- **Task brief**:
Repeat the records word for word, starting with the line that contains "Select the 満足 radio button" and going on through the line that contains "click(29, 401)". Leave the pictures out of your answer.

- **Given information**:
________________________
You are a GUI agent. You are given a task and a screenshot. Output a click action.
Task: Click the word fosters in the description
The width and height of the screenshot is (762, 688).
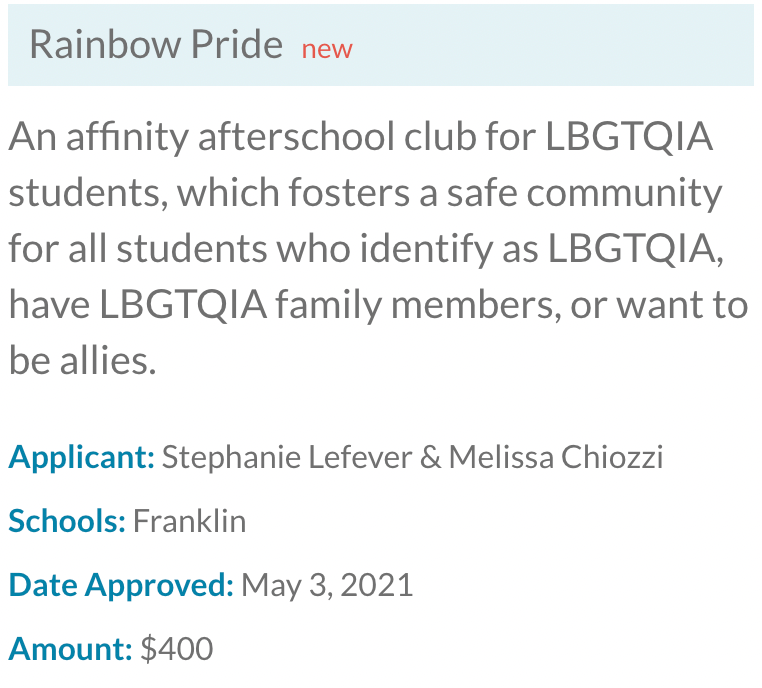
________________________
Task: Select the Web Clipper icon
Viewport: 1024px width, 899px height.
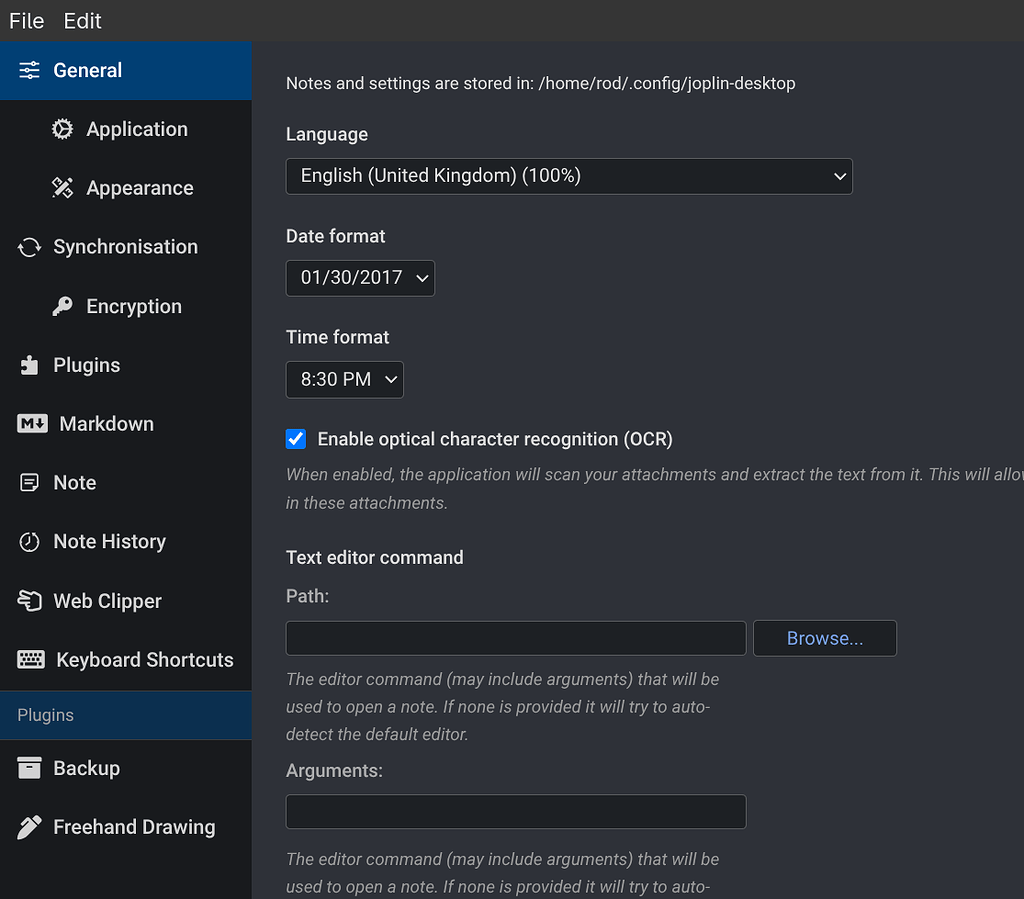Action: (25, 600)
________________________
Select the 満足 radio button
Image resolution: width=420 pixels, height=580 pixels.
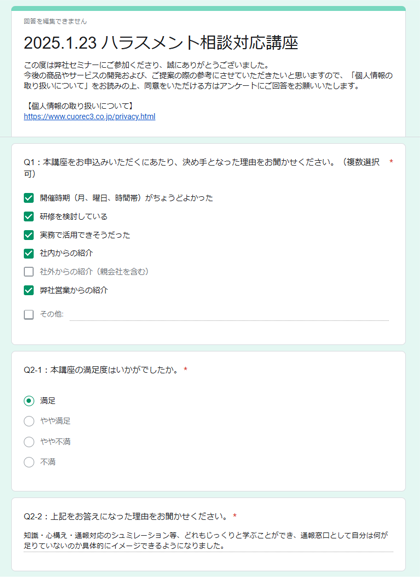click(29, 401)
________________________
- **Reply to the exercise**:
Select the 満足 radio button
Image resolution: width=420 pixels, height=580 pixels.
click(29, 401)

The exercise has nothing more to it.